ミトスに裏切られて封印されてしまったせいか、オリジンは酷く冷淡だった。

「資格無き者よ。私は全てに失望している。お前も私を失望させる為に現れたのか?」
「オリジン。お前はミトスとの契約に縛られていないのか?」
「我の解放と共にミトスとの契約は破棄された。もはや、何人たりとも我と我そのものを行使することは出来ぬ」

オリジンは、契約を交わす意思はないようだ。かつてヴォルトもそうだったとは聞いているが、精霊を納得させるのは困難なことだ。

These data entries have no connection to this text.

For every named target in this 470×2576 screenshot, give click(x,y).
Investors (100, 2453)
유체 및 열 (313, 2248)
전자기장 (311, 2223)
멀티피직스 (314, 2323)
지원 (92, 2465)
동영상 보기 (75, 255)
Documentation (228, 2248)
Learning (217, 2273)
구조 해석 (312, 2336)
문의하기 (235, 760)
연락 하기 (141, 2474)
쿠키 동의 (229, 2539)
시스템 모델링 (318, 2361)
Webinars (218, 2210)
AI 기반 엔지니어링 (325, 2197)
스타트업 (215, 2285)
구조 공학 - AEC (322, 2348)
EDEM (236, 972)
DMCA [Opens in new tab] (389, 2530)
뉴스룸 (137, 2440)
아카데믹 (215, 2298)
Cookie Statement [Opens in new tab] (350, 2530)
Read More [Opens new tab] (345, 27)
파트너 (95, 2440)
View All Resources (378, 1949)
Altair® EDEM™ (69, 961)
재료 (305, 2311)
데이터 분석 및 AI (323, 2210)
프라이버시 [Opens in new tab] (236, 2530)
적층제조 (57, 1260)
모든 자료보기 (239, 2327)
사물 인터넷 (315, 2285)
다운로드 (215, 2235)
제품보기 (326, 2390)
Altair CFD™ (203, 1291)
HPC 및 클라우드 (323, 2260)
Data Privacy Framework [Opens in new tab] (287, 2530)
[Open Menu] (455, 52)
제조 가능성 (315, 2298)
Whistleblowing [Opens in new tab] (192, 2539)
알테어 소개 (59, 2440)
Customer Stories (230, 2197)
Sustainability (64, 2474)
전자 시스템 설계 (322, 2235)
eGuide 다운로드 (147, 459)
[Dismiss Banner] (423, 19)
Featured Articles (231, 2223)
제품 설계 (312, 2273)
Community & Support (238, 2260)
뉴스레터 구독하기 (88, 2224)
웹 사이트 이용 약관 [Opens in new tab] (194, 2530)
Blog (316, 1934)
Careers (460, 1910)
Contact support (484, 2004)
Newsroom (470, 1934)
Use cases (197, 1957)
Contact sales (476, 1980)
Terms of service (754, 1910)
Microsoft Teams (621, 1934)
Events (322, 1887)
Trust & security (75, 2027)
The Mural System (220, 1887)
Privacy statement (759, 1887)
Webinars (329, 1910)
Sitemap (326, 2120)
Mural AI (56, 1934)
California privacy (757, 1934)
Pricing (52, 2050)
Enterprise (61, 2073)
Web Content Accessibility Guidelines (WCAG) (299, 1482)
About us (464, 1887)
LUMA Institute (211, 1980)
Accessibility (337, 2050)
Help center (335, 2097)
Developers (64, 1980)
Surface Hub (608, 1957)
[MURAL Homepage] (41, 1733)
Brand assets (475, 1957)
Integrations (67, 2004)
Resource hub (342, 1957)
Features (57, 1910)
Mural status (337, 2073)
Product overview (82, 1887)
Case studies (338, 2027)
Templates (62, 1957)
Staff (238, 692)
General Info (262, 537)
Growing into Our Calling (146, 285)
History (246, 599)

「誓いを立てても、ダメなのかい? あたしたちにはエターナルソードが必要なんだ!」
「エターナルソードで2つの世界を1つに統合したいんだ。そして、大樹カーラーンを復活させる! このままじゃ、世界は永遠に搾取されあってみんな絶望しちまう!」

人に対する絶望からか、世界のことにも関与しない様子だ。

「それは……自らと違うものを認められない人という生き物の弱さから発生したことだろう」
「確かにそうかもしれない。でも間違いは気付けば正せるはずだ」
「取り返しのつかないこともあろう」
「それでも……できる限りのことをしなくちゃ……」
「そうだ。俺は諦めたくない。誰だって、生まれたその瞬間から生きる権利がある。それを取り戻したいんだ。人もエルフもハーフエルフも、ドワーフも精霊も……みんな、自分であるってだけで生きてる価値があるはずだろ!」

説得しても、詭弁だとしてオリジンが聞き入れる様子はない。

「オリジン……。私は長い間、この世界を救うのはミトスの言う理想に縋るしかないのだと思っていた。かつてあなたがミトスに理想に共鳴したように、私もそれしか手段がないと思っていた。しかしロイドは違う。何かを変える為には、自分が動かねばならぬことを教えてくれた。誰かの力に頼り、理想に共鳴しているだけでは……駄目なのだと」

クラトスの言葉に、オリジンも思う所があったのだろう。しいなに目を向ける。

「……召喚の資格を持つ者よ。誓いを立てよ」
「オリジン! それじゃあ!」
「今一度、人を信じてみよう。お前が言った、誰もが等しく生きられる世界の為に、私も自ら動く」

誰もが等しく生きられる世界を望む。その気持ちそのものは精霊だって同じ。

「契約者しいなの誓いはただ1つ。自分が自分らしく生きられる世界を……誰かが無意味な死の犠牲にならない世界を取り戻す! それだけだ」
「では、その誓いを元に契約を行う。我と戦え!」

契約を交わすため、お互いに武器を手に取る。

互いに力を示すための戦い。皆が、全力を尽くして挑んでいた。
そしてあと少し、というタイミングを計らって、ロイドとしいなが前に出た。
しいながオリジンに符術を纏わせる。

「逃さないよ!」
「蛇影剣!」

そこにロイドが突きを放った。
それが決定打となり、オリジンは武器を収め戦いを終えた。

「契約者しいなよ。そしてロイドよ。お前達に、私の力を預ける。
……それを使って、エターナルソードを全ての命ある者を救う剣とせよ。しかし、エターナルソードはミトスとの契約のまま、エルフの血を引く者しか使えない。お前自身の力で使いこなし、あの剣とお前との間で、もう一度新しい理を引くがいい」

無事、契約を交わし、オリジンに認められた。